How to complete this task: Determine the number of lines in the data that contain "filter", and write only that number.
[[ Supplied data open ]]
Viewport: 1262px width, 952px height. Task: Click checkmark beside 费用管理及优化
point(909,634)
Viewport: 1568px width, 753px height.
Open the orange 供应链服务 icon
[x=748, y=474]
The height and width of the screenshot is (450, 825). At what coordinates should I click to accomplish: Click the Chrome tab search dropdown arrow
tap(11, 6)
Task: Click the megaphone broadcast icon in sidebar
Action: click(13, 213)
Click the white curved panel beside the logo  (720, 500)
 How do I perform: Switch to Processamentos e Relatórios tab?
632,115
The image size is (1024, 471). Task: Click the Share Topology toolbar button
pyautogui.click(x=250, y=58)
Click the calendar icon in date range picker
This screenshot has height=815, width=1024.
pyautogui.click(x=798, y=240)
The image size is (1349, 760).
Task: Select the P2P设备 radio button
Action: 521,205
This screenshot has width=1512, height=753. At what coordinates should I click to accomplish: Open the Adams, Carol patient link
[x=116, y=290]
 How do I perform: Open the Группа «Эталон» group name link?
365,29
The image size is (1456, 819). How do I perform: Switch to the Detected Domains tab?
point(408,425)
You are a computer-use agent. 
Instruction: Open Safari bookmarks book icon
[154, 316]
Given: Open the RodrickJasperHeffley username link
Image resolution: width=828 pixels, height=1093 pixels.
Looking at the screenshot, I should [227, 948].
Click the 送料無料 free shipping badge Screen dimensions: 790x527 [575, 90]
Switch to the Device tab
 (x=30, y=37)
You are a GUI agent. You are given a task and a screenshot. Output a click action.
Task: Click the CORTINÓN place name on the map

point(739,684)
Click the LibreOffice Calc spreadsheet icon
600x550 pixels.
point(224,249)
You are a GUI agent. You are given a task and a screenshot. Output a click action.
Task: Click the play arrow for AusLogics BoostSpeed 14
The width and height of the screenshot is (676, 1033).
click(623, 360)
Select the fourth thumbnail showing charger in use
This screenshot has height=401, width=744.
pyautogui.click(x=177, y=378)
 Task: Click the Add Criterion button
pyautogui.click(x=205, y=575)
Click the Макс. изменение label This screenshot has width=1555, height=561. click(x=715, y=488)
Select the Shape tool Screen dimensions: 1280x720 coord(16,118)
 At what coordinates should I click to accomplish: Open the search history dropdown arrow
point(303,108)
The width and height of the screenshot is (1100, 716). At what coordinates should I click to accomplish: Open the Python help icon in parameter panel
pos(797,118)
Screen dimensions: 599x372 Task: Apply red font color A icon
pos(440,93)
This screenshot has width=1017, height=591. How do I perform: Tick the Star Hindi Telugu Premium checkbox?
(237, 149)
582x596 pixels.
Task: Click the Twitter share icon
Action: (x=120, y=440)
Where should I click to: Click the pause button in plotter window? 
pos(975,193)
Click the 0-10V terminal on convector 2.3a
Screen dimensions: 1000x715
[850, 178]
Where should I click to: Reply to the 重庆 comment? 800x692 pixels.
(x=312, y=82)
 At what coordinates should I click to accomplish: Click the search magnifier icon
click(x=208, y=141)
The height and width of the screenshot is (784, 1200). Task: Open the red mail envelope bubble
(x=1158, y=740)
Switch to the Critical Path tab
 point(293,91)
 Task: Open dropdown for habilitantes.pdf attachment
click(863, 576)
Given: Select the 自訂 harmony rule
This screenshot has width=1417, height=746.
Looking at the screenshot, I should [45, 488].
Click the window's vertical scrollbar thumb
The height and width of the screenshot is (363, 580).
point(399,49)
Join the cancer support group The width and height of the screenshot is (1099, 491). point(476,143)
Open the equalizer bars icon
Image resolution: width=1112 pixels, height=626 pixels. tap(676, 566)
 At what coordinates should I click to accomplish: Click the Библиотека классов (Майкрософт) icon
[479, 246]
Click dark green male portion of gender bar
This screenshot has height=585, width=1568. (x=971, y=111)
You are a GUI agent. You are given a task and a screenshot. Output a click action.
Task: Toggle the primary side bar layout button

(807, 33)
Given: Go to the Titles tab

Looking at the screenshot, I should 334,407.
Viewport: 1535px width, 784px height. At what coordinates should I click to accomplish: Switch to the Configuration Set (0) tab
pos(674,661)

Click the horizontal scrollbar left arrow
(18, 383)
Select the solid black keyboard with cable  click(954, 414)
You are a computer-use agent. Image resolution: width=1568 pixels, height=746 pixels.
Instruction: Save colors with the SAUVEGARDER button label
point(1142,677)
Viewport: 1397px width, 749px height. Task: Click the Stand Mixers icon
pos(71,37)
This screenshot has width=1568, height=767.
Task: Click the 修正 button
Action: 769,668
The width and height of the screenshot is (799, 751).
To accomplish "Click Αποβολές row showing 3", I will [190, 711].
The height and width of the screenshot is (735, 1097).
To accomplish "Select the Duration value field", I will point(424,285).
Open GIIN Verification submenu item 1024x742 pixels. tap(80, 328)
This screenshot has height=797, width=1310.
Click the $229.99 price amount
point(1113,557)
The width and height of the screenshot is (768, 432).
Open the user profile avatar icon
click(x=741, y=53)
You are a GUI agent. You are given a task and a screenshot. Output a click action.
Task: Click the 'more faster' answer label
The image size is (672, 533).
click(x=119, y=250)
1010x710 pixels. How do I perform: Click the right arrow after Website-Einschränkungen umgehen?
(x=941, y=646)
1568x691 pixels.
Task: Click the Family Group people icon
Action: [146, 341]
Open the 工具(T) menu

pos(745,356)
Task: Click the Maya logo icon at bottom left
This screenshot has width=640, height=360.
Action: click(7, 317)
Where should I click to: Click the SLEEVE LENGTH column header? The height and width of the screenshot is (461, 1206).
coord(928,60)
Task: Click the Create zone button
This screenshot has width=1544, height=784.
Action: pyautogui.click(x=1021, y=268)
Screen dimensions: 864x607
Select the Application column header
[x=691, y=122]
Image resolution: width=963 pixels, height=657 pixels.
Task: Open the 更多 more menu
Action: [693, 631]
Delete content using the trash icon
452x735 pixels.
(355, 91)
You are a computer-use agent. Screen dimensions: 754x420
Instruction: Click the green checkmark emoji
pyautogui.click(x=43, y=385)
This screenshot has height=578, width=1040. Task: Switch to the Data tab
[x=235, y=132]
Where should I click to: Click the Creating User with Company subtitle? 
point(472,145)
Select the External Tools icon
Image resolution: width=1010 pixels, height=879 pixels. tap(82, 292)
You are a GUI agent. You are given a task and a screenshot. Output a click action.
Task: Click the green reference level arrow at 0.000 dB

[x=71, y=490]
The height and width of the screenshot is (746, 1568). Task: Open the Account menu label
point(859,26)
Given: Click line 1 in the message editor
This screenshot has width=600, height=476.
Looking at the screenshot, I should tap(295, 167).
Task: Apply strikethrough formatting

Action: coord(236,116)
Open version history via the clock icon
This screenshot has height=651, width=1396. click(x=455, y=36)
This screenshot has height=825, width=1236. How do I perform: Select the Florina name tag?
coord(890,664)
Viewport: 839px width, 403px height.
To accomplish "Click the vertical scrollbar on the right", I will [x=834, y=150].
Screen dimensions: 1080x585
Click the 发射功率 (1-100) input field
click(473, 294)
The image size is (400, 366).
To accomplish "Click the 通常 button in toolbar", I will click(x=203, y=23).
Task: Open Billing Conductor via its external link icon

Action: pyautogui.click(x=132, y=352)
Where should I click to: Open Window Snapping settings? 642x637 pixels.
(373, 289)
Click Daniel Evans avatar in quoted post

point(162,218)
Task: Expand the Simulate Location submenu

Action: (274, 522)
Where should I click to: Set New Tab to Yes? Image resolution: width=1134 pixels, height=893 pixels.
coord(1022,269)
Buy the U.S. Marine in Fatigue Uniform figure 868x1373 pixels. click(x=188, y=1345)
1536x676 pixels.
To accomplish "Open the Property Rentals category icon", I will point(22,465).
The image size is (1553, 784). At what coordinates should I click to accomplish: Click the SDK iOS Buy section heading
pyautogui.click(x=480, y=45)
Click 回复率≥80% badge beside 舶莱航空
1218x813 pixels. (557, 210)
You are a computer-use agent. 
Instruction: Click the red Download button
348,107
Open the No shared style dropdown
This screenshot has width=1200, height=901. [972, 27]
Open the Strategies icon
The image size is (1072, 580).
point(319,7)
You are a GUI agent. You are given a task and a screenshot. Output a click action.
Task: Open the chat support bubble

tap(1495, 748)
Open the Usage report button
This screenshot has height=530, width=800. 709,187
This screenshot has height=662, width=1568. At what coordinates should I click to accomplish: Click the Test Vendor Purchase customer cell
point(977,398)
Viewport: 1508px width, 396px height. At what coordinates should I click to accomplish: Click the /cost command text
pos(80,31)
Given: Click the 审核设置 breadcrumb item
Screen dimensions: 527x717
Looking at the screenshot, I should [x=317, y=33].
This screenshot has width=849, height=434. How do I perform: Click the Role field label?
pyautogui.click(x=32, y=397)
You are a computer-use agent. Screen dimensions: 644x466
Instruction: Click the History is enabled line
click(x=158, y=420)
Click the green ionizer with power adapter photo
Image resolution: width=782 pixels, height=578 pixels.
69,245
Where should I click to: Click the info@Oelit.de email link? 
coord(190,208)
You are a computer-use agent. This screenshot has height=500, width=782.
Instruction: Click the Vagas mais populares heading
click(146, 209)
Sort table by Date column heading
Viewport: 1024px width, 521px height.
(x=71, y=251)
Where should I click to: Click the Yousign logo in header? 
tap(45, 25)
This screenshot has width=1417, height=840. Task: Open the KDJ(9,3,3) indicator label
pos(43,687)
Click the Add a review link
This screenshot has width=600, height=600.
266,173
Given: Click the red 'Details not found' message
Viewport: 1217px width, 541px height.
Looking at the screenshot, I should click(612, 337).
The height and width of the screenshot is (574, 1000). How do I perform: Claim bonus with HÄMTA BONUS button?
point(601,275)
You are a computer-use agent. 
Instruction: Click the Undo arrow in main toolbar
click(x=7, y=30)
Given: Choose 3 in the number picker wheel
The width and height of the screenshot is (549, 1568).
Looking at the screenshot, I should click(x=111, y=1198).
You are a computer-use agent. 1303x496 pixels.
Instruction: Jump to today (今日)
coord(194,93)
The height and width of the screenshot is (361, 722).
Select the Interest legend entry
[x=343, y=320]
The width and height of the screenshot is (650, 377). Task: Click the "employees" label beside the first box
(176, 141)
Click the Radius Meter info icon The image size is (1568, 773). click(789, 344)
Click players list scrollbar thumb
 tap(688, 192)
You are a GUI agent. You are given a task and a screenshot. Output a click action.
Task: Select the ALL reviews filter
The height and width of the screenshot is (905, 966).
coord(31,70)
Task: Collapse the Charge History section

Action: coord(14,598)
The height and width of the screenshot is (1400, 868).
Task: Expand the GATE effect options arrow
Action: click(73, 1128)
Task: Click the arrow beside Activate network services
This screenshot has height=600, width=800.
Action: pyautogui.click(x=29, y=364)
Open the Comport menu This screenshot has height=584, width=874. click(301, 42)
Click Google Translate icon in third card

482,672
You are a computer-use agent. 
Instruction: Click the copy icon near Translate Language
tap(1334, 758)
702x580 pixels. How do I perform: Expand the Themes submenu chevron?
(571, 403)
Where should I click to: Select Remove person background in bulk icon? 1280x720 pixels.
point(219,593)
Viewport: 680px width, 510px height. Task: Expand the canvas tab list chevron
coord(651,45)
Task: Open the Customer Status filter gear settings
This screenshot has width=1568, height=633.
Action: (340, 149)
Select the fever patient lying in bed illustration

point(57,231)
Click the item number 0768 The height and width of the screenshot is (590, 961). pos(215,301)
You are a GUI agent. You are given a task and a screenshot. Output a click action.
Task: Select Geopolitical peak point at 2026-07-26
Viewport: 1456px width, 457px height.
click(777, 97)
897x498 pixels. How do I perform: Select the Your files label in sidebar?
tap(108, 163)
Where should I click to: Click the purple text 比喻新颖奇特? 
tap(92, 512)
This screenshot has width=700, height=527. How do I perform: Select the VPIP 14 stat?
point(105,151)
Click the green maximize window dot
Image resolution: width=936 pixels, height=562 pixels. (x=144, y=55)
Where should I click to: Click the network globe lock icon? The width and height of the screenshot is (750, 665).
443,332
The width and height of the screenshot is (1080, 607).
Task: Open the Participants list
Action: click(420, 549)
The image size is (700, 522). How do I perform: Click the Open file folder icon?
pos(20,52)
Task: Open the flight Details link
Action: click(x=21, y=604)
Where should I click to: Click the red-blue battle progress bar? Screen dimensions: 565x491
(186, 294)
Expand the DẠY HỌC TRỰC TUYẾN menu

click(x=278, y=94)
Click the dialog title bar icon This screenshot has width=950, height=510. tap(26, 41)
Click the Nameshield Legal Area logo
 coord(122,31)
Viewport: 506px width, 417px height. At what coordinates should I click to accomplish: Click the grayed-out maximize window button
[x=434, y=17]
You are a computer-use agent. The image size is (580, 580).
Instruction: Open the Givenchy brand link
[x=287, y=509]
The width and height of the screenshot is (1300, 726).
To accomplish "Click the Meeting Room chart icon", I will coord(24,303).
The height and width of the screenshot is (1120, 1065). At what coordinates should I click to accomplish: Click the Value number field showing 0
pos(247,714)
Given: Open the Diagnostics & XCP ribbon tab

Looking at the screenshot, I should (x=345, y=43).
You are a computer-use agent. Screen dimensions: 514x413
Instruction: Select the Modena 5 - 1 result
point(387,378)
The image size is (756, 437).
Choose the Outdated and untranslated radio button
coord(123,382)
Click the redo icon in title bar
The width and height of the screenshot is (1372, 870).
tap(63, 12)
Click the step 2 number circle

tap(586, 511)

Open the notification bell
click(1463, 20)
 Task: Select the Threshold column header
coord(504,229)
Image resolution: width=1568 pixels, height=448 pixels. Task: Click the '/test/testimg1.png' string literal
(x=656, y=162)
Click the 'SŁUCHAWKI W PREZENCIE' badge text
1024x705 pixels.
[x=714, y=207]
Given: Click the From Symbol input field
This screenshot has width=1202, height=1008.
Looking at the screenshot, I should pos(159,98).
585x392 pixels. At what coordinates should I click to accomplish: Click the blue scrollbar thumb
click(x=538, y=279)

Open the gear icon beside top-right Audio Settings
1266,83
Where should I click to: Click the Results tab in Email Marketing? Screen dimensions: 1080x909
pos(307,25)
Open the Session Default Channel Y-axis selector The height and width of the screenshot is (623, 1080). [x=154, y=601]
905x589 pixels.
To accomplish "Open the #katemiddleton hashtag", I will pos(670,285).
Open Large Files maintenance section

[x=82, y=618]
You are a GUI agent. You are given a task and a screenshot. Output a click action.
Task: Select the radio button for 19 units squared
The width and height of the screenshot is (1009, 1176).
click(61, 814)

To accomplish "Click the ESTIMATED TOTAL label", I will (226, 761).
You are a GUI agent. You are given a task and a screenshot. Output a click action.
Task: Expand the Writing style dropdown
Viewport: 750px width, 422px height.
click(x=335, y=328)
[[ Supplied data closed ]]
Answer to the problem: 2